» Passage cité:
***

Université de Zurich

Né le 16 janvier 1936 à Berne, Pierre-André Stucki a passé son enfance et son adolescence à La Chaux-de-Fonds, où il a obtenu son baccalauréat de type A (latin, grec) en 1954. Il est ensuite parti à Paris pour des études universitaires à la Sorbonne. Il a notamment suivi les cours de Ferdinand Alquié, Vladimir Jankélévitch, Jean Wahl, Paul Ricœur et Maurice Merleau-Ponty en philosophie, ceux de Raymond Aron et Georges Gurvitch en sociologie, et ceux de Jean Piaget et Daniel Lagache en psychologie. Il ira suivre également quelques cours en théologie à la Faculté libre de théologie protestante de Paris. En 1957, il a obtenu la licence d’enseignement de la philosophie de la Faculté des lettres de Paris.

De retour en Suisse, il a passé des examens d’équivalence et obtenu le Certificat d’aptitudes pédagogiques, ce qui lui ouvrait la possibilité d’entreprendre une carrière d’enseignant gymnasial en Suisse romande, d’abord à temps partiel au Collège latin de Neuchâtel (1959-1961) ; en 1961, il a été nommé professeur de philosophie et de français au Gymnase français de Bienne, qu’il quittera en 1969 pour devenir professeur de philosophie au Gymnase de la Cité à Lausanne.

***

» Données fournies:
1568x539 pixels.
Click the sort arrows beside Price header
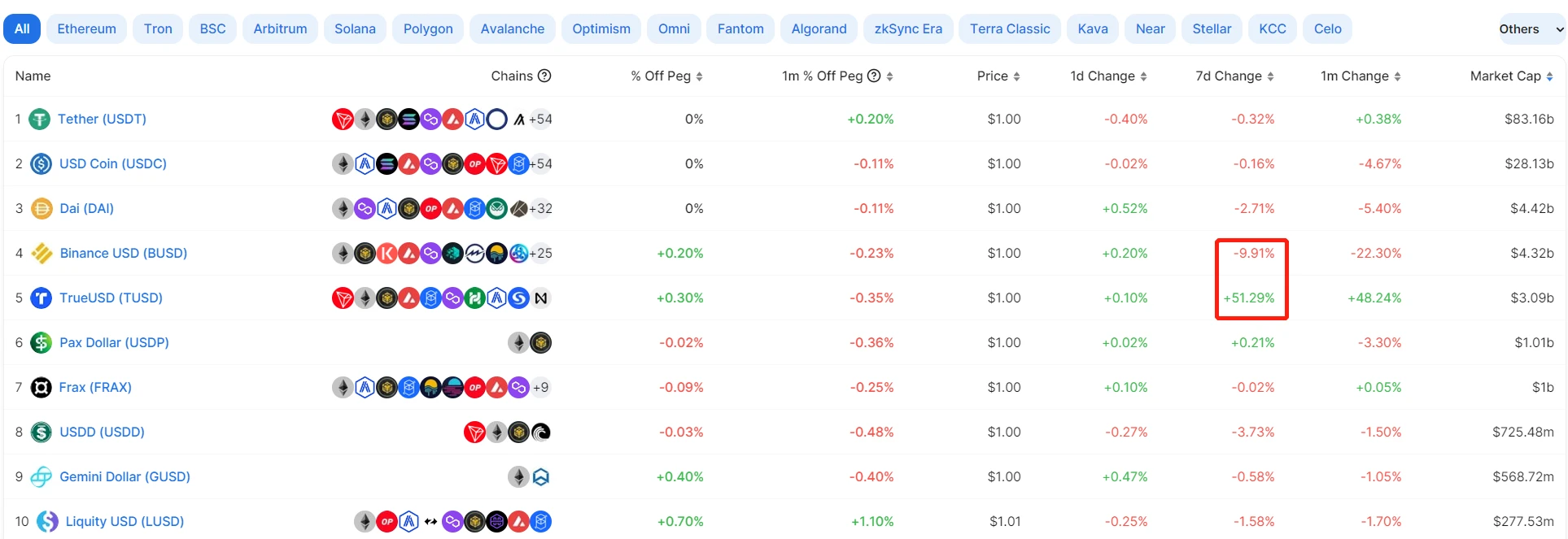click(x=1017, y=76)
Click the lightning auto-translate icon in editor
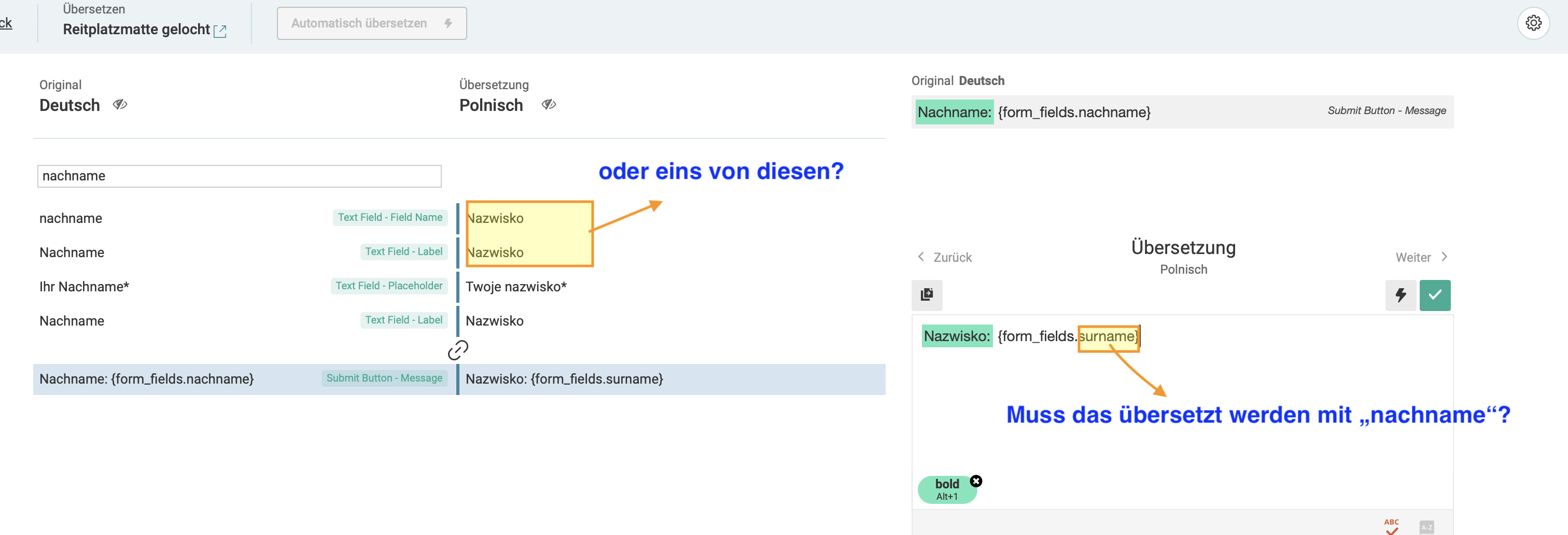Screen dimensions: 1568x535 click(x=1400, y=295)
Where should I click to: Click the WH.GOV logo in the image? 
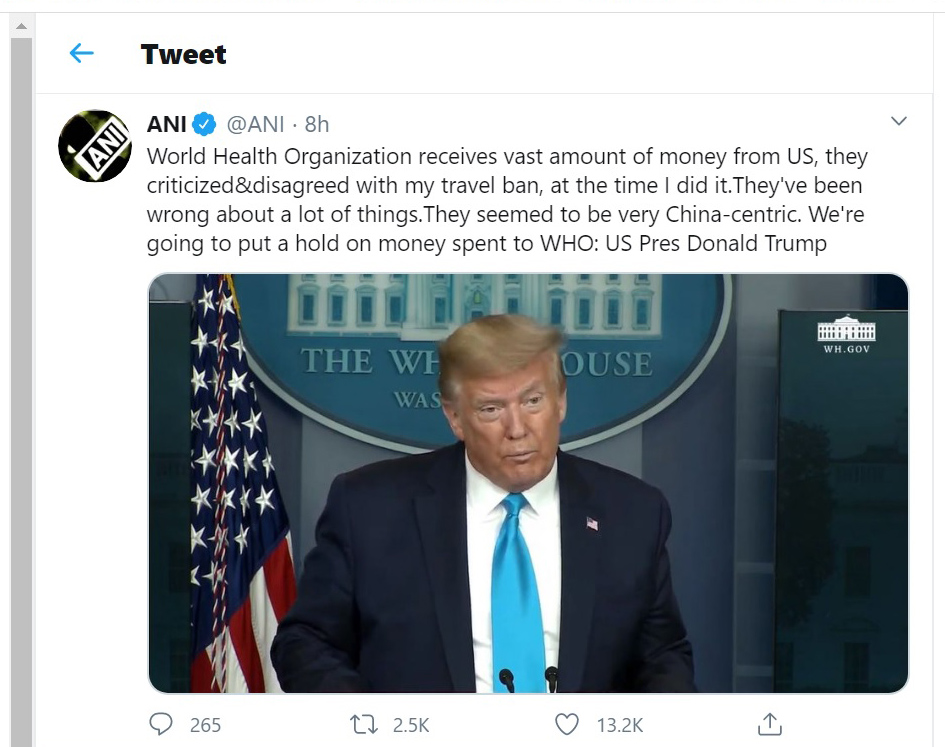coord(846,334)
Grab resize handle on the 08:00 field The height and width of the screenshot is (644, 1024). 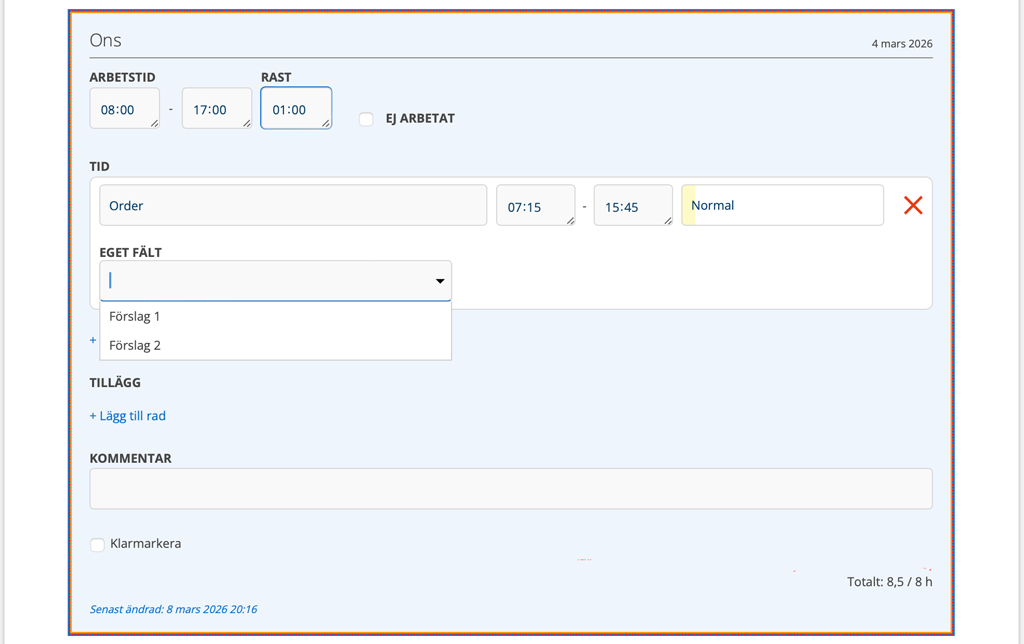(154, 123)
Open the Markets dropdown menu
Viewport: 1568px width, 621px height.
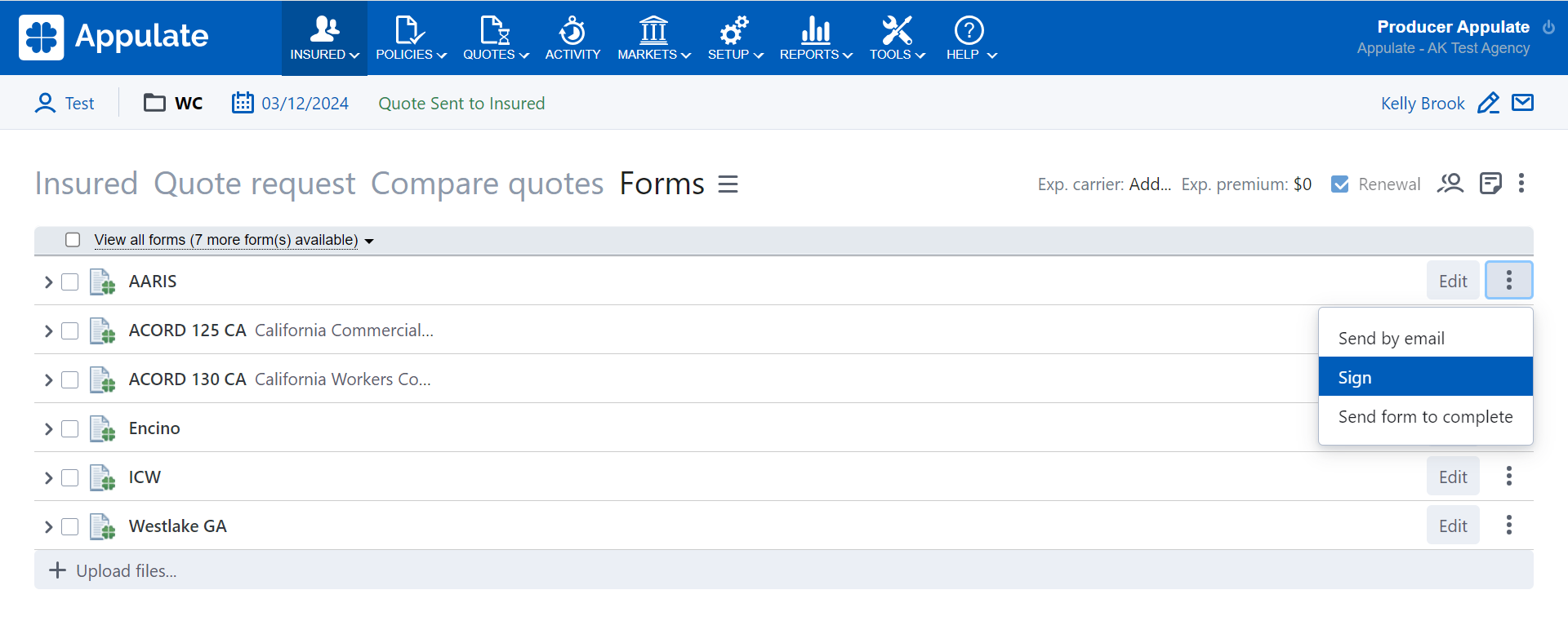[x=653, y=38]
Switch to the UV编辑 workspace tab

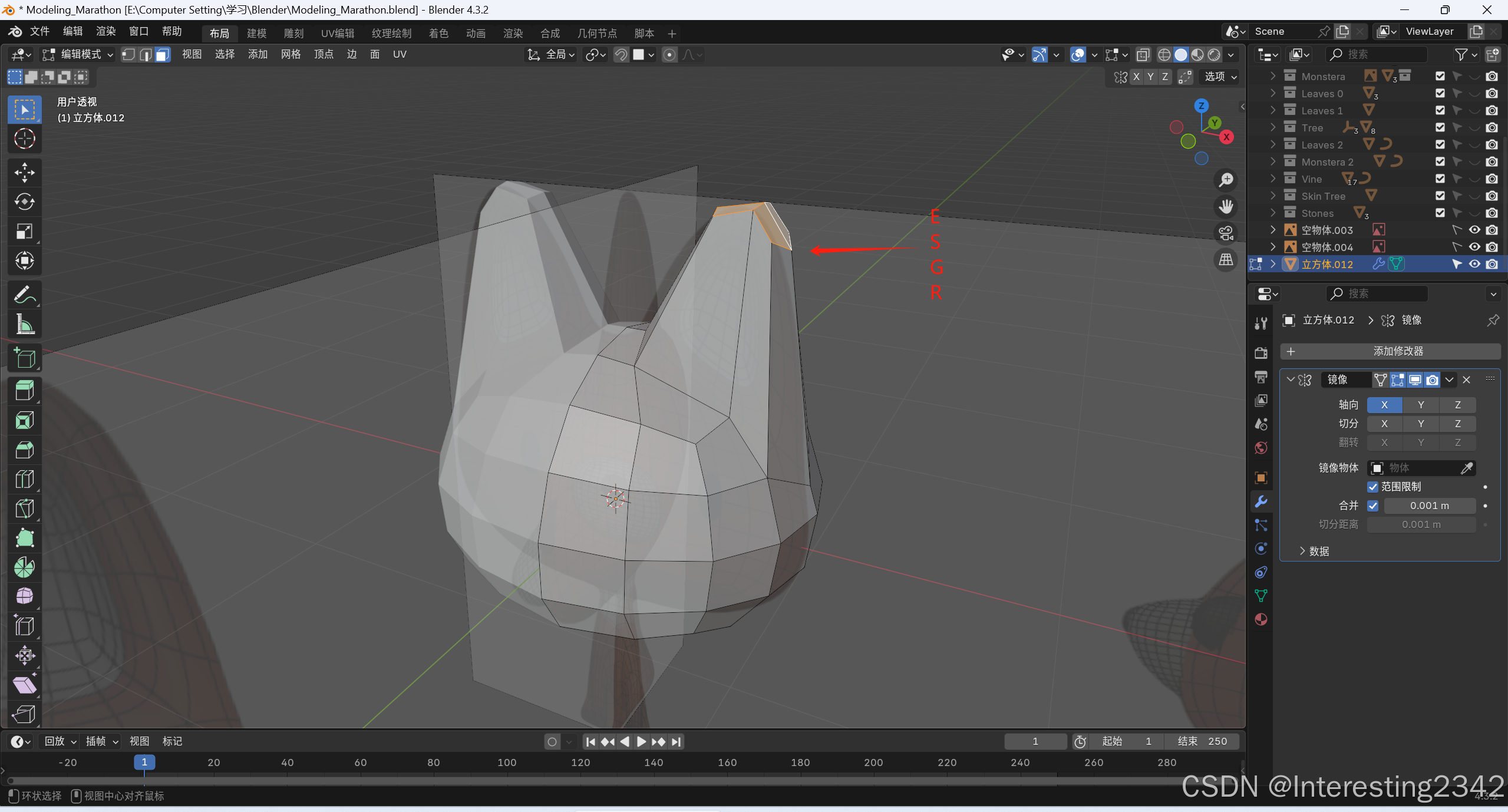pos(337,34)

***

» Consignes écrites:
[a] Restituez tel quel le passage de la notice sur Pierre-André Stucki qui va de "Né le 16 janvier" jusqu'à "lettres de Paris." inclus.
[b] Reformulez sous forme de liste le paragraphe de la notice sur Pierre-André Stucki qui commence par « De retour en Suisse », en gardant ses faits principaux.

» Réponses par consigne:
[a]
Né le 16 janvier 1936 à Berne, Pierre-André Stucki a passé son enfance et son adolescence à La Chaux-de-Fonds, où il a obtenu son baccalauréat de type A (latin, grec) en 1954. Il est ensuite parti à Paris pour des études universitaires à la Sorbonne. Il a notamment suivi les cours de Ferdinand Alquié, Vladimir Jankélévitch, Jean Wahl, Paul Ricœur et Maurice Merleau-Ponty en philosophie, ceux de Raymond Aron et Georges Gurvitch en sociologie, et ceux de Jean Piaget et Daniel Lagache en psychologie. Il ira suivre également quelques cours en théologie à la Faculté libre de théologie protestante de Paris. En 1957, il a obtenu la licence d’enseignement de la philosophie de la Faculté des lettres de Paris.

[b]
- De retour en Suisse, il passe des examens d'équivalence et obtient le Certificat d'aptitudes pédagogiques, ce qui lui permet d'enseigner au gymnase en Suisse romande.
- 1959-1961 : il enseigne à temps partiel au Collège latin de Neuchâtel.
- 1961 : il est nommé professeur de philosophie et de français au Gymnase français de Bienne.
- 1969 : il devient professeur de philosophie au Gymnase de la Cité à Lausanne.